*EXCERPT PROVIDED:*
+++

# Ipf - ipfw - pf



## hamedx (Jan 13, 2010)

hi guys , i've 3 question :

1- What's the diffrences between ipf ,ipfw and pf ?
2- and which one of these are better to install ?

i want to install dhcp and dns in my box so what should i do ?


( beginner's problem  ) , sorry for any ignorance


----------



## Alt (Jan 13, 2010)

For dhcp and dns you dont need strong firewall, so i recommend to use default firewall (ipfw).


----------



## hamedx (Jan 13, 2010)

Alt, thanks for reply , so in what situation we need firewall ? and what about the difference ?


----------



## tty23 (Jan 13, 2010)

Hi,

a little googling for ipf ipfw pf
gave some interesting results, here is one of them:
http://cipitunk.wordpress.com/2007/07/07/ipfw-vs-pf/


----------



## dennylin93 (Jan 15, 2010)

hamedx said:
			
		

> 1- What's the diffrences between ipf ,ipfw and pf ?

+++

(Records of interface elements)
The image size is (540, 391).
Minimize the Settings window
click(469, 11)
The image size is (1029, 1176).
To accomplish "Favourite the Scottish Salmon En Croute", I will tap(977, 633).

+++

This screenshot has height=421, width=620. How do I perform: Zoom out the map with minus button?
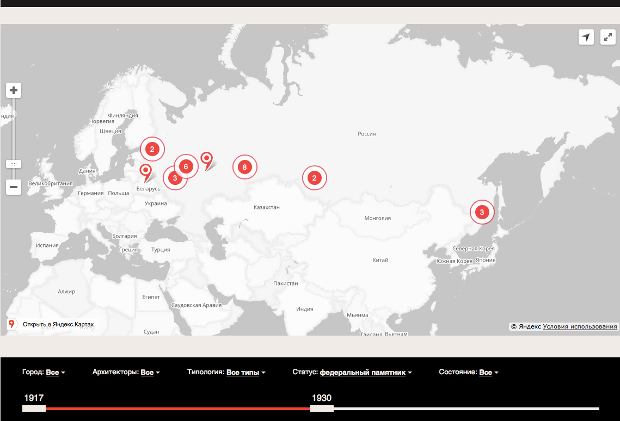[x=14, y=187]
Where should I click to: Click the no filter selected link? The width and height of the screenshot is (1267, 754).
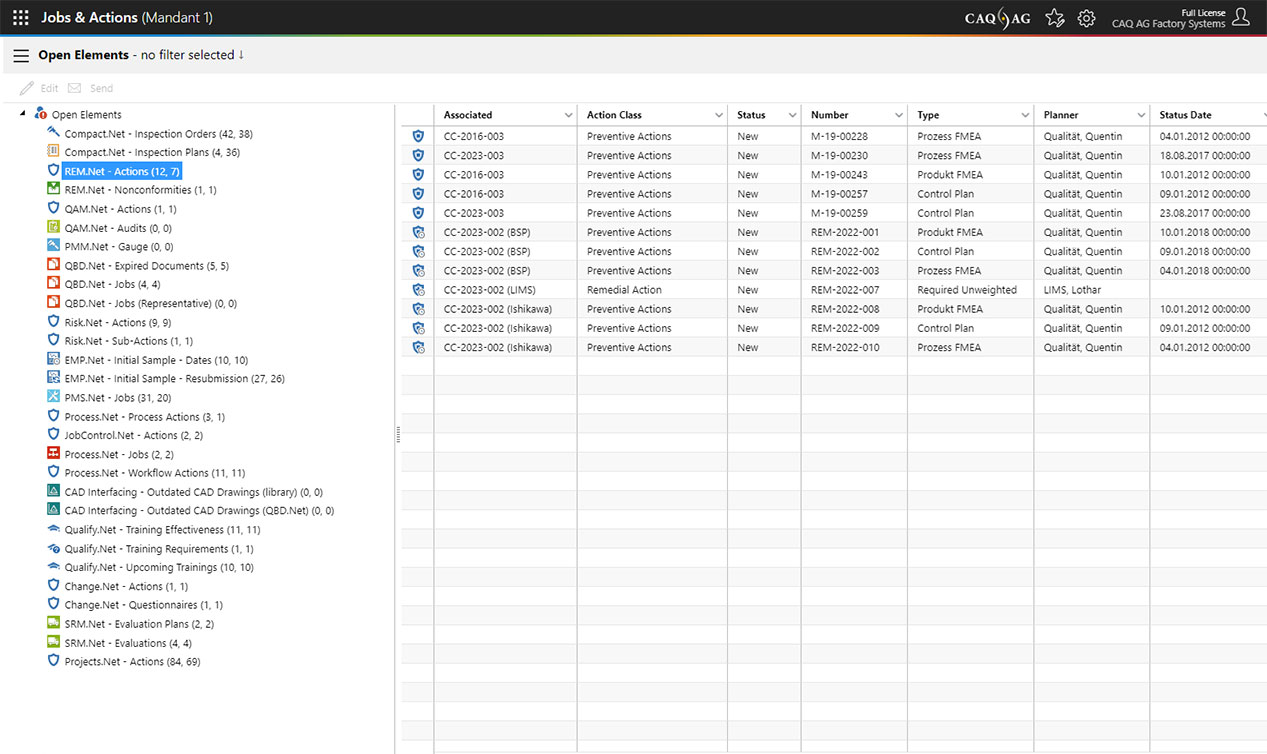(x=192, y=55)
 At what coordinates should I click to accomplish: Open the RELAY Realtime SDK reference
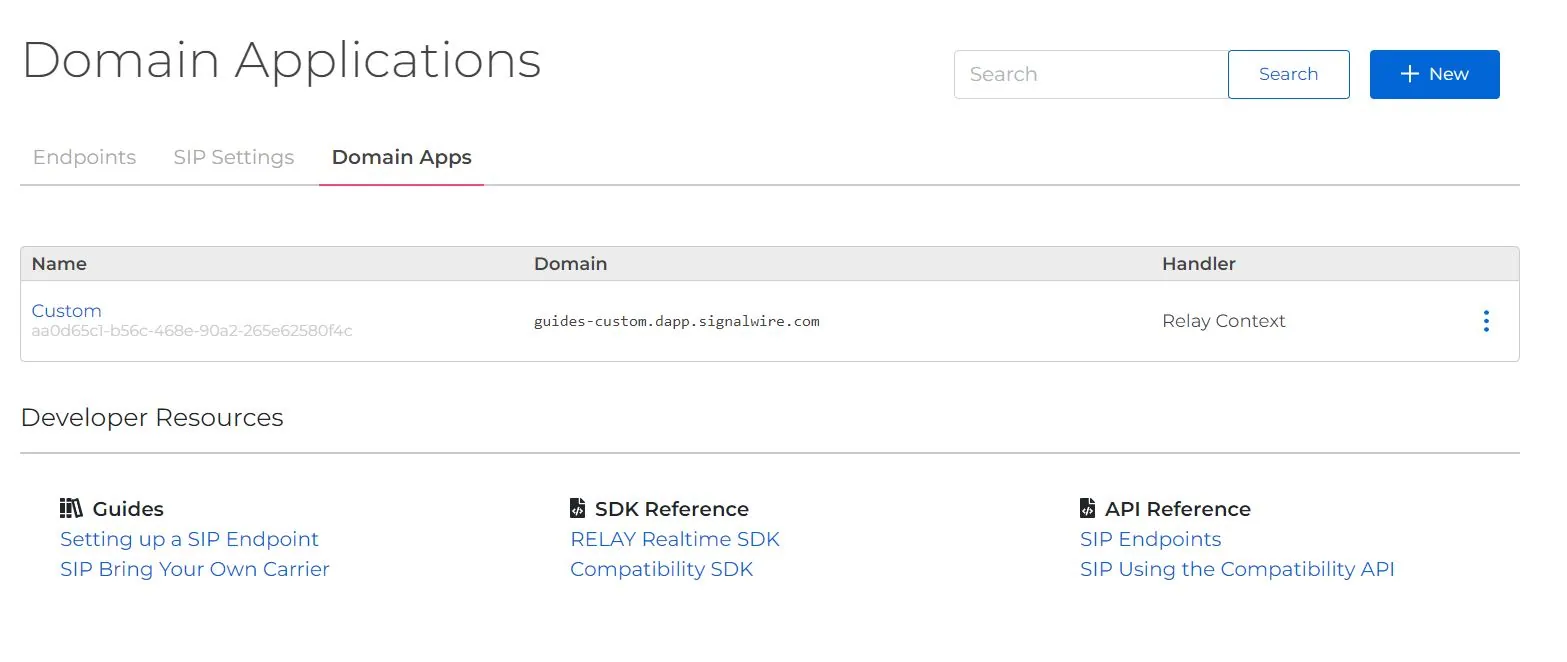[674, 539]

+++

*DIRECTIVES:*
A - Rewrite the entries starting at the line containing "The image size is (540, 391)." and ending at the line containing "will tap(977, 633).", putting "screenshot size" in place of "image size" and changing nothing else.
B - Write the next part of the forum thread about ipf, ipfw and pf, picking up right after its last line.

*EXERCISE RESULTS:*
A -
The screenshot size is (540, 391).
Minimize the Settings window
click(469, 11)
The screenshot size is (1029, 1176).
To accomplish "Favourite the Scottish Salmon En Croute", I will tap(977, 633).

B -
They're three different firewalls, but they have similar capabilities. Not sure whether IPF is still being developed.



			
				hamedx said:
			
		

> 2- and which one of these are better to install ?



It's hard to say which one is better, but most users use IPFW or PF. I'd recommend PF though.



			
				hamedx said:
			
		

> i want to install dhcp and dns in my box so what should i do ?



Use a block all rule, then open up the ports that are required. For DNS it's 53, and 67 and 68 for DHCP.


----------



## hamedx (Jan 16, 2010)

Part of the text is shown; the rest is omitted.